| Goal of the exercise |
From the line containing "The height and" through the last line of the entries below, transcribe each line exactly, excluding any picture.

| Supplied entries |

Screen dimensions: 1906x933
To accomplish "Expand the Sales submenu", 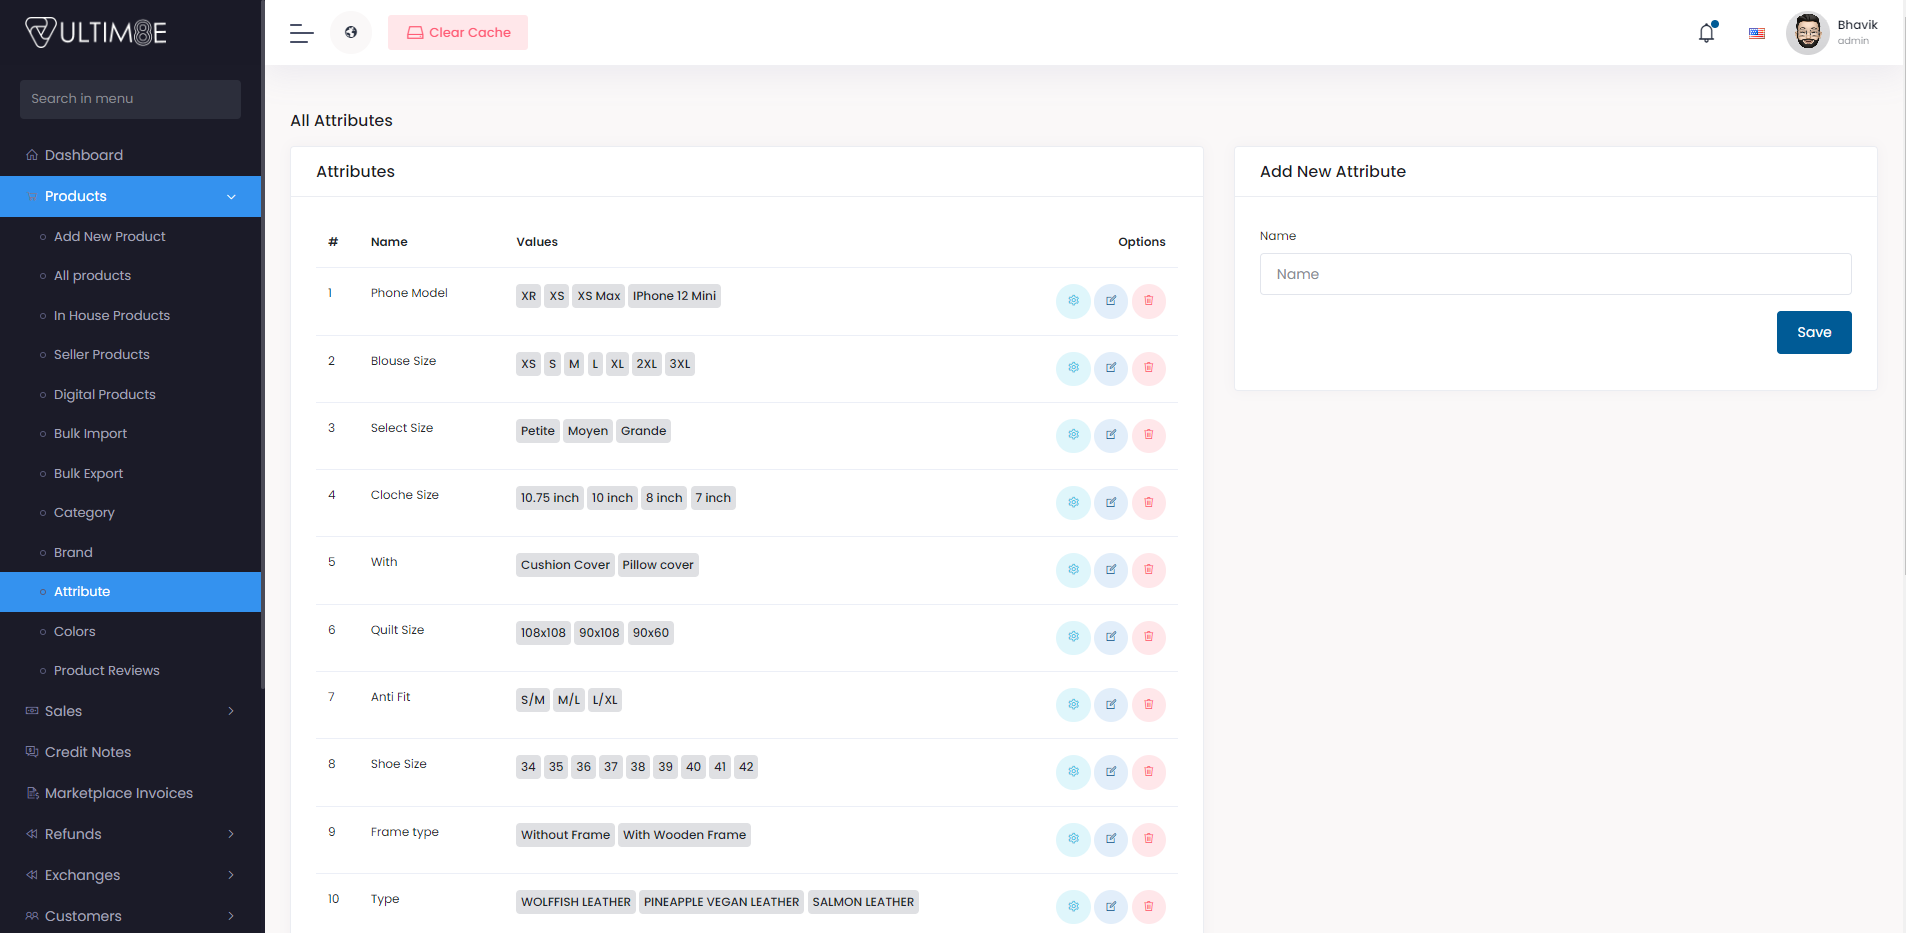I will coord(130,711).
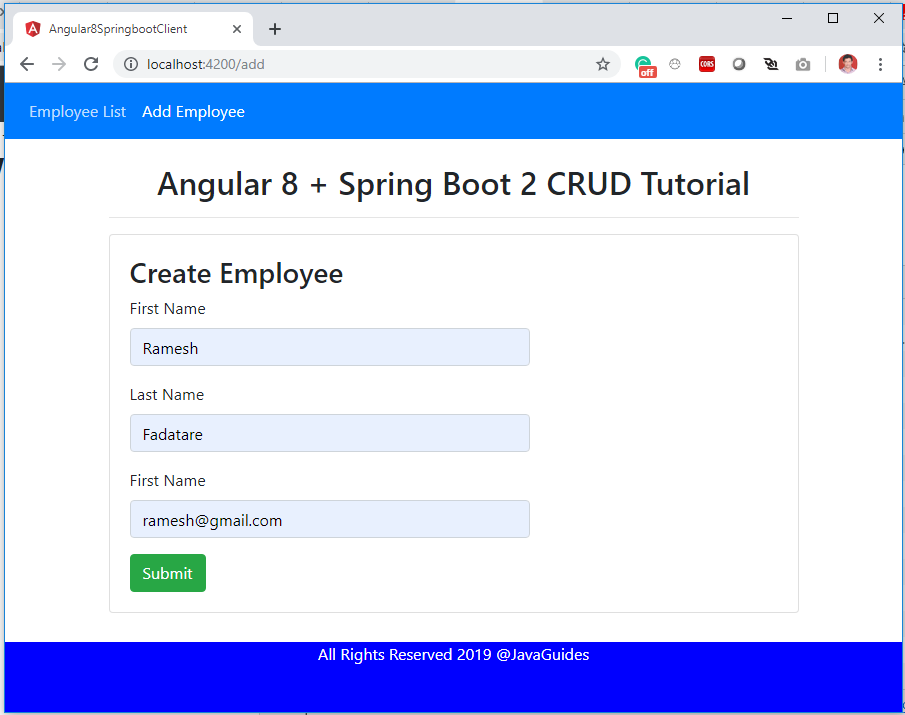Click the back navigation arrow
This screenshot has height=715, width=905.
tap(26, 63)
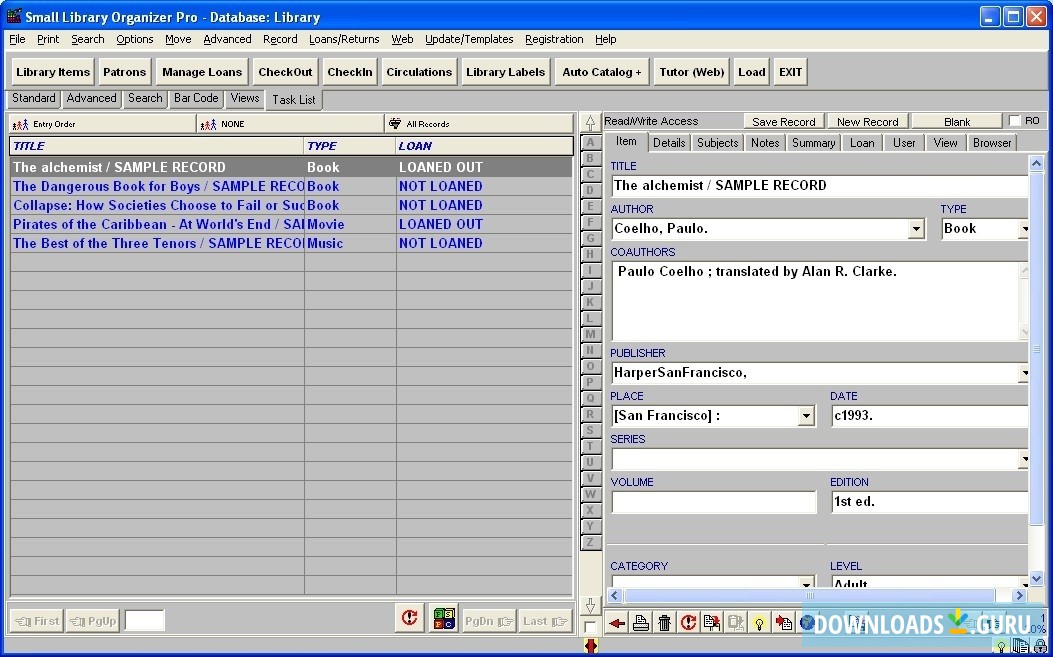Viewport: 1053px width, 657px height.
Task: Click the globe web icon at bottom right
Action: (x=809, y=622)
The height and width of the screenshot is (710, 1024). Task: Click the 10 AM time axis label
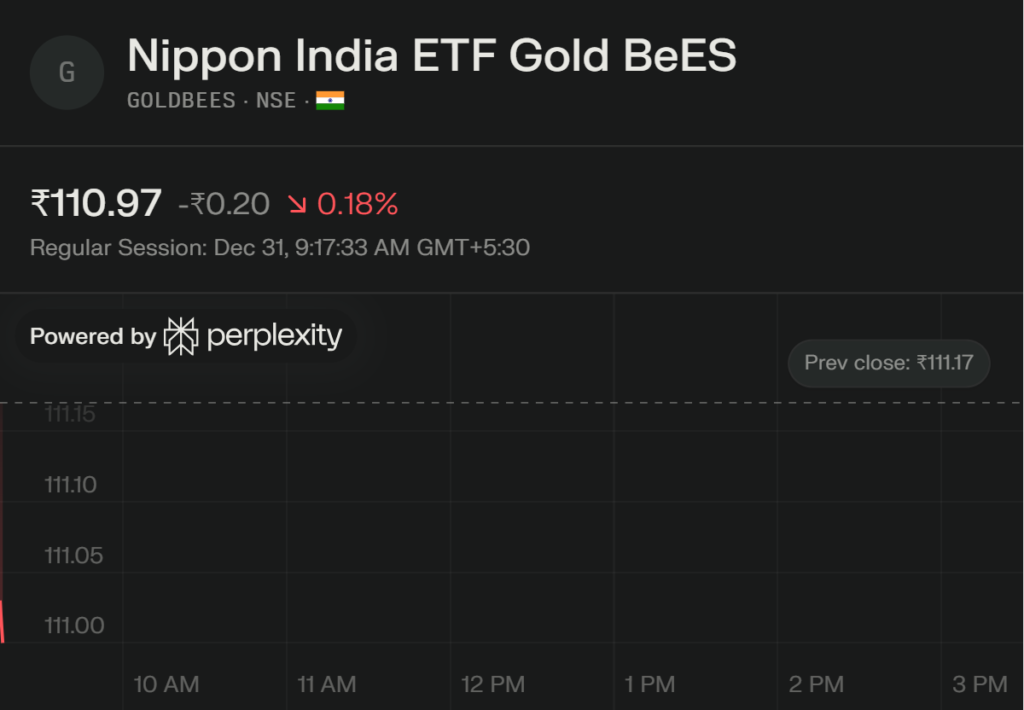coord(166,684)
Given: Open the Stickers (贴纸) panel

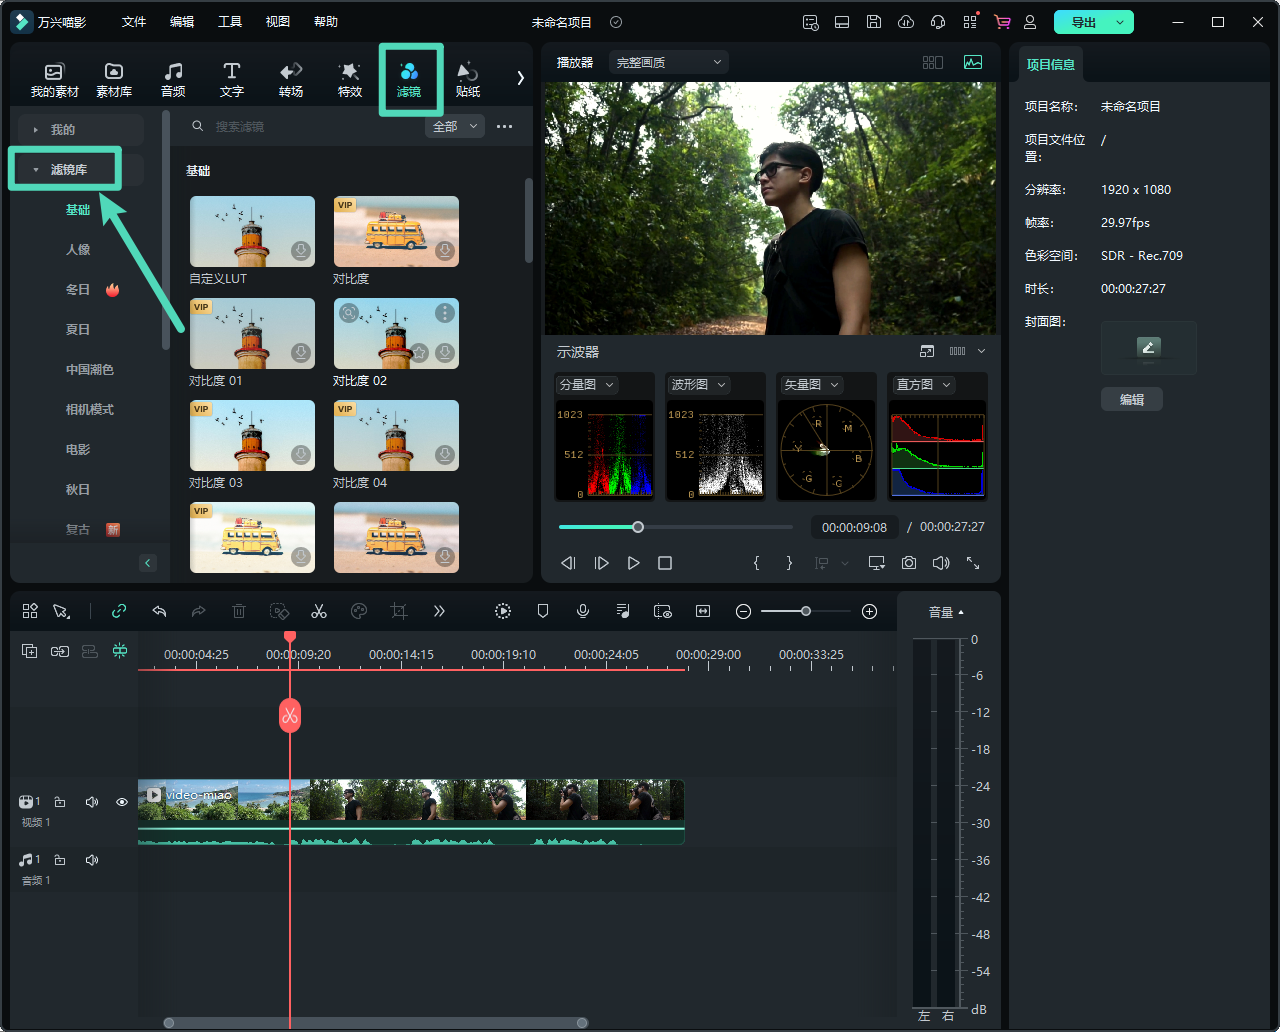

| Exercise output |
The height and width of the screenshot is (710, 1024). Task: Click the 10 AM time axis label
coord(166,684)
Given: Open the Stickers (贴纸) panel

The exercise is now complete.